Sunday, 2 December 2012

A Tale of Two Hurts

I would imagine that one of the most difficult tasks for a musical artist to accomplish is to produce a cover that is on par with the original song.  Songs that are generally covered are those that are thought or emotionally evoking, prompting the listener to express the emotion they feel when listening to the music through their interpretation of the song itself.  That is no small task.

By and large, I do not enjoy covers.  I often find that the cover frequently fails to recreate the evocations of the original.  I respect the artists that attempt to do it, but I do not hold high hopes when I see one of my favorite bands cover a song.  The original is a special experience.  The cover is a reminder of why that first experience is special.

Not all covers fall short, however.  The one cover that people almost universally agree is superior to the original is Jimi Hendrix's version of Bob Dylan's "All Along the Watchtower".  Bob Dylan himself agrees, saying: "I liked Jimi Hendrix's record of this and ever since he died I've been doing it that way... Strange how when I sing it, I always feel it's a tribute to him in some kind of way."

"All Along the Watchtower" is so closely associated with Jimi Hendrix now that most people probably do not realize that the original was by Bob Dylan.  And that is the ultimate goal of a cover: supersede the original in the minds of the listeners.

Johnny Cash's cover of Nine Inch Nails' "Hurt" undoubtedly falls under the category of on par or better than the original (depending on who you ask, of course).  But where Jimi Hendrix took the song and simply made it better, Johnny Cash took a different angle to the cover entirely.

In the original NIN song, the entire song is a dramatic production.  It is laden with emotion dripping from every word, seemingly a cry for help.  The final minute of statically ominous white noise is the moment of letting go, where the listener actually hears Trent Reznor give up. He so desperately needs anyone to hear his cries of pain, but he is just lost.  Reznor is at the end of his life, but because he chooses to be.  "Hurt" is his swan song: the moment right before he takes his life.

Coming from Johnny Cash, however, the song is filled with a completely different set of emotions.  Johnny Cash released his cover of "Hurt" in 2002, one year before his death.  The cover is a reflection of the life that he has lived, but not with the sense of desperation that Reznor conveys.  Cash's version isn't about giving up.  It is about an old man who is left to ponder the life experiences that shaped him.  He is coming to the acceptance as his life clock ticks one second closer to his death.  A bittersweet end approaches him as he knows he has done wrongs in his life that he will be unable to right.  The simplicity of Cash's version, the repetitiveness of the piano and the guitar chords, paints the picture of a humble man who has simply accepted that his time has come.

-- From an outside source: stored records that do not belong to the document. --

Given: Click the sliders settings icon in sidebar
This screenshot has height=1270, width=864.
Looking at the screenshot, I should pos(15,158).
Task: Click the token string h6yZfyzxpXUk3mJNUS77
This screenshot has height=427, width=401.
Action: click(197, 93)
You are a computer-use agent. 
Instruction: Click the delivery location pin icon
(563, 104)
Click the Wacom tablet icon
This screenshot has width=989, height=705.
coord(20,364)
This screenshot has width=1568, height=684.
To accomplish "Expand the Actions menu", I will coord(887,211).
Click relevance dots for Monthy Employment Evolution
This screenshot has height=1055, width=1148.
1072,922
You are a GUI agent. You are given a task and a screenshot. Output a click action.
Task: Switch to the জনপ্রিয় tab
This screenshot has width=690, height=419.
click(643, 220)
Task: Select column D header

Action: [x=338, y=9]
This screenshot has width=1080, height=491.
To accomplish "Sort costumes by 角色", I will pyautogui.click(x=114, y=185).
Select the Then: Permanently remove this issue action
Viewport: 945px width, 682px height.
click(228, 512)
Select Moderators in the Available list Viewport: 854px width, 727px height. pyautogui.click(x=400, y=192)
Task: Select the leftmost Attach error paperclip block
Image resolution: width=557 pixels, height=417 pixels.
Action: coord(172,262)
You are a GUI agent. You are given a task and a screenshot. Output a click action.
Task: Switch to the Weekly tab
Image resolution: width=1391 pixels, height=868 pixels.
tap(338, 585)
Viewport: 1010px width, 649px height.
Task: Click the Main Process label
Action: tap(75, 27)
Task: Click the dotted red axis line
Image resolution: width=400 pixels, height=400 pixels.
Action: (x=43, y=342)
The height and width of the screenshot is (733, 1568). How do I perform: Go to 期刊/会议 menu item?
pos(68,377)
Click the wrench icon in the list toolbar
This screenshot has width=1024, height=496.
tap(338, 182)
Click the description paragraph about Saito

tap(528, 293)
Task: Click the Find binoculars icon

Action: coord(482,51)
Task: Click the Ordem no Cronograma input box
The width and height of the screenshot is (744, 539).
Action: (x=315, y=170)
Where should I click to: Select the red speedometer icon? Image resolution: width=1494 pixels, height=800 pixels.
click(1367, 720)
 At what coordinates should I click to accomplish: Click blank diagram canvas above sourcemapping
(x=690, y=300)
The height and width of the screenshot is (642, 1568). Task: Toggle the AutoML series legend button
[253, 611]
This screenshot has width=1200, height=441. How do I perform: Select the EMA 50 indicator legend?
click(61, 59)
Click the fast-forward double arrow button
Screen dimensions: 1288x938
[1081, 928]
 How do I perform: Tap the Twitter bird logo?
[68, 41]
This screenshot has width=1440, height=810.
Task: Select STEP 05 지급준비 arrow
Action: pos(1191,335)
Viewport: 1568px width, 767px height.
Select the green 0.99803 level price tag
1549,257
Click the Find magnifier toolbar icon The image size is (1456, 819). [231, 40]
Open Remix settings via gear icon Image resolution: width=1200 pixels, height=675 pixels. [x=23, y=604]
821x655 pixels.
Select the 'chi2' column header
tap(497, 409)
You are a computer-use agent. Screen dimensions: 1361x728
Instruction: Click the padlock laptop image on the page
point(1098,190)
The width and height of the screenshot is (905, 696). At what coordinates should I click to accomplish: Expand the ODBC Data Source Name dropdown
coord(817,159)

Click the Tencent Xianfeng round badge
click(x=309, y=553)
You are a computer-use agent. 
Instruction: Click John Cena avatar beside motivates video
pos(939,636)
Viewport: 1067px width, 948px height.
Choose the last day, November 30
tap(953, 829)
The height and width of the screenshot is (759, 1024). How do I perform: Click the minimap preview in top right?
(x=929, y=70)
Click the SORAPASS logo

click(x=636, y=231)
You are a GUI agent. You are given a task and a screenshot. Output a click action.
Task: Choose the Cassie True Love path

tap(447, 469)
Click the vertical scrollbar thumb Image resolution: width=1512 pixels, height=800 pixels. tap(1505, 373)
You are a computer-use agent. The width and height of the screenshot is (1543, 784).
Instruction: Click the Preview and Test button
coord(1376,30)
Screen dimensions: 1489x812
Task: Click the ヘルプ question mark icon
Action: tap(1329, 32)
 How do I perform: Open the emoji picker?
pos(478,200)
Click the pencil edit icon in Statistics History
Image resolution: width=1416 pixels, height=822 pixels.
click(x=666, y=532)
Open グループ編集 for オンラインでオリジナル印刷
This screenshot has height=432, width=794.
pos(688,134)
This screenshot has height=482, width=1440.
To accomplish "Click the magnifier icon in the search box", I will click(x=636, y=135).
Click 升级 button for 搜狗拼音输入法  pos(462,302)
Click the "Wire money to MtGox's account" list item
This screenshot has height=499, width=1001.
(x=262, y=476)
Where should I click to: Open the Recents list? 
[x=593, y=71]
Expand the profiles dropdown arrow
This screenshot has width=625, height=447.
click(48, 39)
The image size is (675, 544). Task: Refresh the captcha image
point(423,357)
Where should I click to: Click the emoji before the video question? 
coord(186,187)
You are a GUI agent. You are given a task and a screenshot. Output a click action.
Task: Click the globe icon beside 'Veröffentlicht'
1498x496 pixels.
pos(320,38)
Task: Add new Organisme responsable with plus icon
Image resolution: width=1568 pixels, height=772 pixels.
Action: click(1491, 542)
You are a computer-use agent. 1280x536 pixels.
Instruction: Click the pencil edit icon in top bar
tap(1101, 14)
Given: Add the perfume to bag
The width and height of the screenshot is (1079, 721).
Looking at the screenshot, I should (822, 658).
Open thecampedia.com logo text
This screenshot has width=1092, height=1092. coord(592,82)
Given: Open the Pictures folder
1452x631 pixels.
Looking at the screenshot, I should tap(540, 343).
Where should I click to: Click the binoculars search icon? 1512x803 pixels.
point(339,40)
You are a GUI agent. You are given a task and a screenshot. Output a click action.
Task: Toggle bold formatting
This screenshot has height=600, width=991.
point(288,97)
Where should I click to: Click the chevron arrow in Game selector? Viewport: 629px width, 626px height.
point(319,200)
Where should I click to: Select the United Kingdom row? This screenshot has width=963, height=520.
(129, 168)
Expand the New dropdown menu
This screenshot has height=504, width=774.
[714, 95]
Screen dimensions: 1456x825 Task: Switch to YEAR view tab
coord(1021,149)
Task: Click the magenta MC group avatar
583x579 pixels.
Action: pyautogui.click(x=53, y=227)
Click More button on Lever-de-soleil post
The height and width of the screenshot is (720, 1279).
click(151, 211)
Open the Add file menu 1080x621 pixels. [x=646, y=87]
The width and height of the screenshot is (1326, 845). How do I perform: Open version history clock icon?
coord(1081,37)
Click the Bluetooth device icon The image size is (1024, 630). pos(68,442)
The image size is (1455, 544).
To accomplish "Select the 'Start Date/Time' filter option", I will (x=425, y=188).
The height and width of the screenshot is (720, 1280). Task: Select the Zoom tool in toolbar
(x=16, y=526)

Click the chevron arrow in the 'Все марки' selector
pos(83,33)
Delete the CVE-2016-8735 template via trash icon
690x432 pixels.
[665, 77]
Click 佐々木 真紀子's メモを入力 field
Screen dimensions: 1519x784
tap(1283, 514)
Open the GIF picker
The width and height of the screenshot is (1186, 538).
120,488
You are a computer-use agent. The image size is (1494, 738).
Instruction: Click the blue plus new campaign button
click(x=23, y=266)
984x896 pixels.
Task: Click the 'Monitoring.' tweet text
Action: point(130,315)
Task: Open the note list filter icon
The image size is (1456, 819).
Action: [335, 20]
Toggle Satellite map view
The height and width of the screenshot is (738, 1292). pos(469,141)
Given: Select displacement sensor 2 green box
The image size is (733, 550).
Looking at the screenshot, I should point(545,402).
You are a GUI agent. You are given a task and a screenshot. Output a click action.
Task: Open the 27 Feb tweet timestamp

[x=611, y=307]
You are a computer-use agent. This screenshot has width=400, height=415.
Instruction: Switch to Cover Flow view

The songs are both "Hurt". The lyrics are unchanged.  But nobody can listen to each version and think that they communicate the same meaning.  That is the beauty of Cash's version as well as Reznor's.  In fact, it is almost difficult to say that one is better than the other because the two men were not trying to communicate similar messages.  This is a comparison to apples and oranges.  But it is a fantastic reminder of the depth and complexity that goes into the music that we hear every day, proving that even an unlikely cover can evoke wildly different emotions.